For years, if you traded cryptocurrency in Japan, you could be hit with a tax bill of up to 55%. That’s not a typo. It’s higher than the top income tax rate in the U.S. and more than double what you’d pay on stocks in Japan. This wasn’t a glitch - it was the law. And it pushed thousands of traders to quit, move abroad, or stop reporting entirely.
Why Japan taxed crypto like a bonus paycheck
Japan didn’t treat crypto as money. It treated it like a side hustle. Under the Payment Services Act, any profit from selling, trading, or spending Bitcoin or Ethereum was classified as miscellaneous income. That meant it got slapped with the same progressive tax rates as your freelance gig or part-time job - not like stocks, which are taxed at a flat 20%. Here’s how it broke down: national income tax ranged from 5% to 45%, depending on how much you earned overall. Then came the local taxes - 10% more, split between your prefecture and city. Add them together, and if you made over 9 million JPY ($58,000 USD) in crypto gains, your total tax hit 55%. No exceptions. No discounts for holding Bitcoin for five years. If you bought it yesterday and sold it today, you paid the same rate as someone who held it for a decade.What triggered the tax
You didn’t pay tax when you bought crypto. You didn’t pay when you held it. You didn’t even pay when you moved it from one wallet to another. But the moment you did anything with it - sold it for yen, traded it for another coin, or bought coffee with Bitcoin - the tax man came knocking. That’s not how most people think about money. If you sell your car or your old laptop, you don’t pay income tax on the profit. But in Japan, selling your Bitcoin was treated like earning a bonus. And if you earned 10 million JPY in crypto gains, you didn’t just pay 55% on that 10 million - you paid 55% on the entire amount because it got added to your other income. So if you made 8 million yen as a salary and 2 million in crypto, your total income was 10 million, pushing you into the highest tax bracket.How it hurt real people
The numbers tell the story. Between 2022 and 2023, the number of active Japanese crypto wallets dropped by 27%. Trading volume on domestic exchanges fell 32% year-over-year. Reddit threads from r/CryptoJapan were full of posts like: “I made 20 million JPY in gains. After tax, I’m left with 9 million. I could’ve made more just buying stocks.” One trader in Osaka told the Japan Times he had to sell half his Bitcoin holdings just to cover the tax bill. Another said he closed his account and moved to Portugal, where crypto gains are tax-free. Even exchanges struggled. CoinCheck, Japan’s biggest platform, reported that 68% of users needed professional help just to file their taxes. Freee, a popular accounting software, saw a 210% spike in Japanese users trying to track crypto transactions in 2023. The system didn’t just punish investors - it made compliance a nightmare. You had to track every single trade across every exchange, every wallet, every DeFi swap. Cost basis calculations became a full-time job. That’s why crypto tax tools like Koinly exploded in popularity. Japanese users made up nearly 15% of their global customer base by late 2023.

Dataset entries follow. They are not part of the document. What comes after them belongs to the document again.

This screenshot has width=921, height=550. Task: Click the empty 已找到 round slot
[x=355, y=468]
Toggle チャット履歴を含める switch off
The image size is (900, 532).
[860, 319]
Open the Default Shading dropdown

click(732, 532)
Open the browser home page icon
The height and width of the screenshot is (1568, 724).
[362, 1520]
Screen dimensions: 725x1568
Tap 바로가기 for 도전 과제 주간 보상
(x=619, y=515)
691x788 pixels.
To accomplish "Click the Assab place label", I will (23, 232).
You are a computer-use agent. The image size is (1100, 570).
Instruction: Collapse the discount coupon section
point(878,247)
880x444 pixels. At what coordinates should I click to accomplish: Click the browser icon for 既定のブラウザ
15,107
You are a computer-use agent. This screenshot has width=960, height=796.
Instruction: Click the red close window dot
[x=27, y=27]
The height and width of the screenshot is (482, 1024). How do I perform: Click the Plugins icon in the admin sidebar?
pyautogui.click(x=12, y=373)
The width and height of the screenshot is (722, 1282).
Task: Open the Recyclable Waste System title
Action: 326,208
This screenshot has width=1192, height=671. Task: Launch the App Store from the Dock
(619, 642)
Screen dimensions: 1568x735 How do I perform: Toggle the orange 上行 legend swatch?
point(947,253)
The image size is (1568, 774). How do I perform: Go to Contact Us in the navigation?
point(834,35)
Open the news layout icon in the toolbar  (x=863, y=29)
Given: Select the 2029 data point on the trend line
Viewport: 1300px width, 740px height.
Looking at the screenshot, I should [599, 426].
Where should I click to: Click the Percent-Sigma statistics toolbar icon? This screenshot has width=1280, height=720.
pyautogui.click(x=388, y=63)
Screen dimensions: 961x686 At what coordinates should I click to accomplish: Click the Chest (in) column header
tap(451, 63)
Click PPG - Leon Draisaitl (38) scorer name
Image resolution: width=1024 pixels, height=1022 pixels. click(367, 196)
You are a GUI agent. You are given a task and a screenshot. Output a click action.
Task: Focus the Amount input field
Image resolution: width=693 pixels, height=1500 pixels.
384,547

Why Japan finally changed its mind
By 2024, Japan’s crypto market was shrinking. It had fallen from 8.2% of the global market in 2021 to just 3.7%. Meanwhile, South Korea and Singapore were growing fast, offering lower taxes and clearer rules. Japan’s Financial Services Agency admitted the problem: “The current tax structure has contributed to an outflow of talent and capital.” The turning point came in December 2023. Japan’s ruling Liberal Democratic Party announced plans to replace the 55% system with a flat 20% tax on crypto gains - the same rate applied to stocks. The change was part of a broader push to make Japan a “global hub for digital assets.” By April 2025, the FSA had published a formal discussion paper laying out the roadmap. Finance Minister Katsunobu Kato confirmed the reform would be finalized by June 2025. The new rules, set to take effect in April 2026, will:- Apply a flat 20% tax on all crypto gains (no more progressive brackets)
- Keep the 200,000 JPY reporting threshold
- Allow losses to be carried forward for up to three years
- Maintain mandatory exchange reporting and KYC
What’s still the same
Don’t think this is a free pass. The tax reform didn’t erase oversight. Exchanges still have to report your trades to the tax office. You still have to file between February 16 and March 15 every year. You still need to track every transaction. The government isn’t going soft on compliance - it’s just making the tax fairer. And while the 20% rate sounds like a win, it’s not perfect. Unlike the U.S., Japan won’t distinguish between short-term and long-term holdings. So if you bought Ethereum last week and sold it this week, you pay 20%. If you held it for five years? Still 20%. That means Japan still misses out on encouraging long-term investment - a strategy that’s worked in places like Germany and Switzerland.